TASK OBJECTIVE: Set down only the lines from the one containing "Viewport: 1200px width, 664px" through the final line of the entries below, exactly as they stand, with no pictures.

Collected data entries
------------------------------------------------------------

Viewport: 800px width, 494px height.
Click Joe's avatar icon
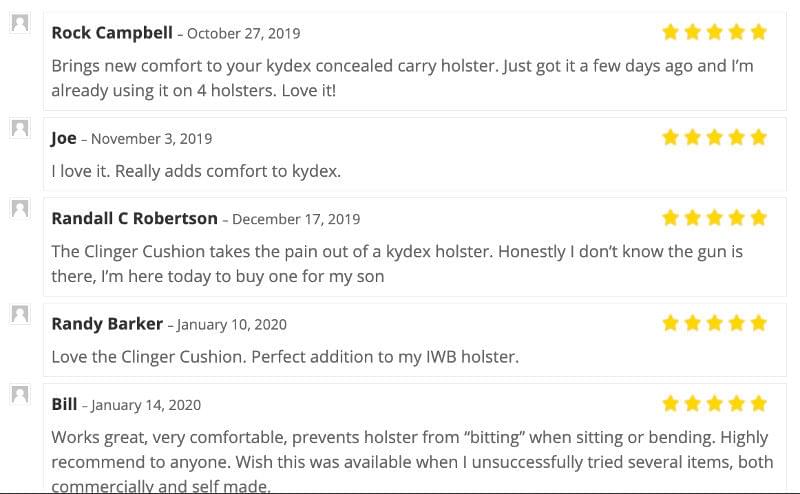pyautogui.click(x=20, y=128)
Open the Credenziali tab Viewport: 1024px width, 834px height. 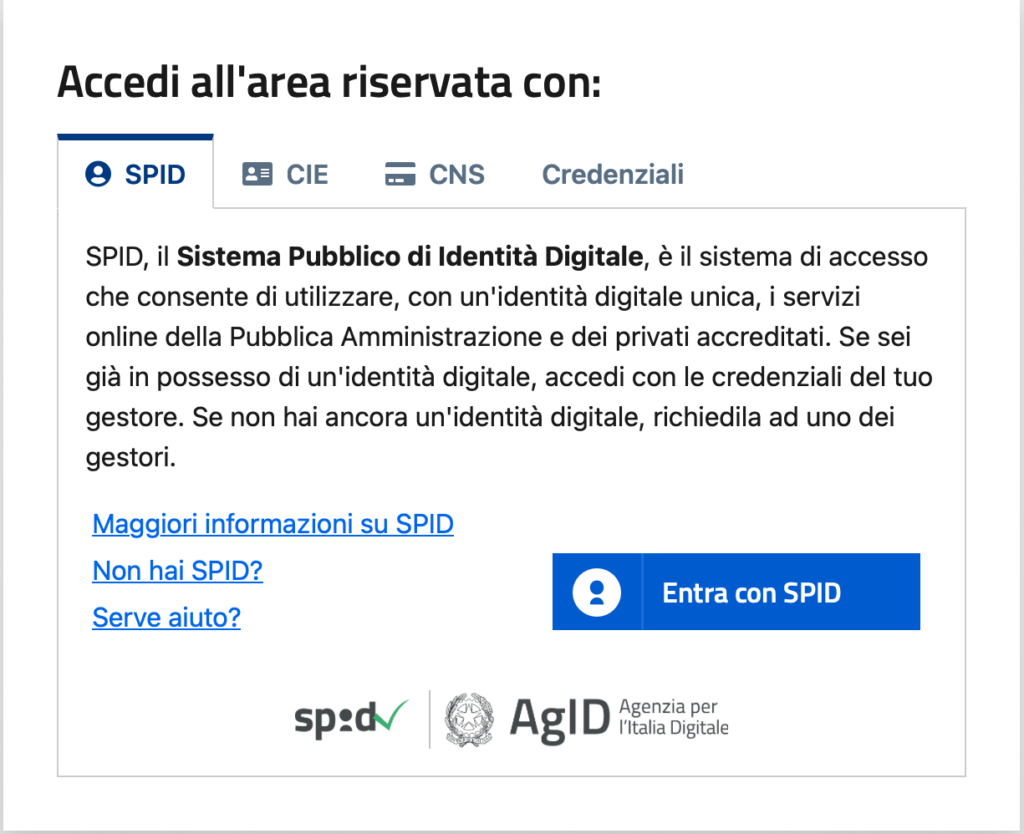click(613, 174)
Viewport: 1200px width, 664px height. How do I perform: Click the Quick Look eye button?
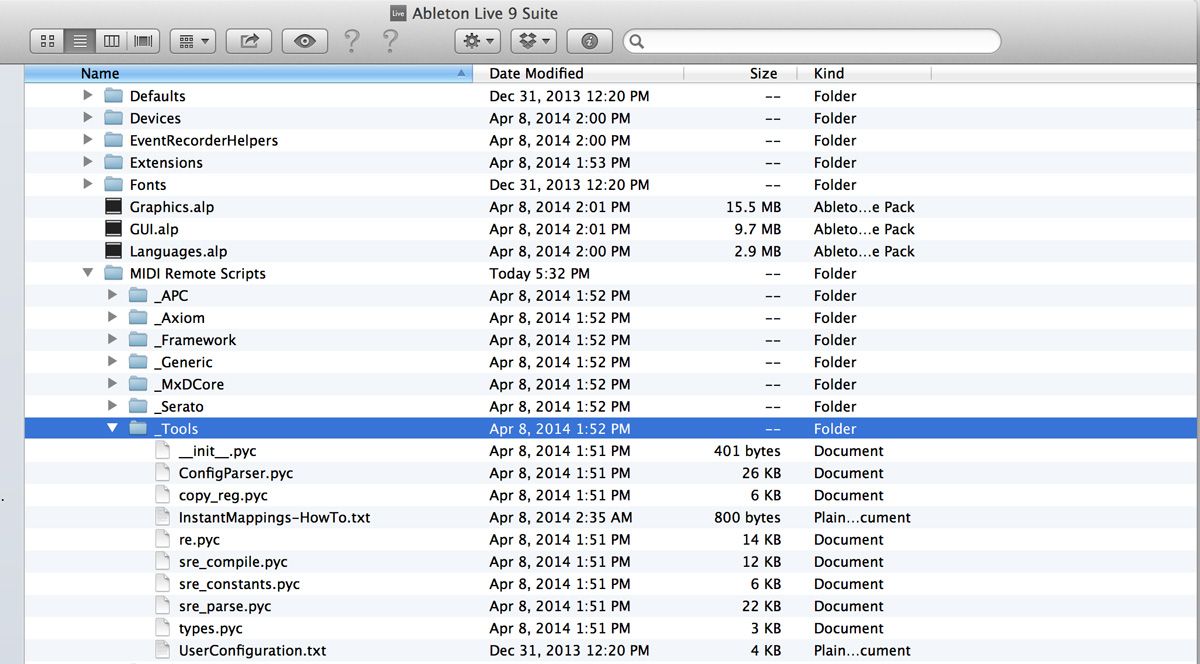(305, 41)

------------------------------------------------------------

ANSWER SPACE:
Viewport: 1200px width, 664px height. How do I perform: Click the Quick Look eye button?
(305, 41)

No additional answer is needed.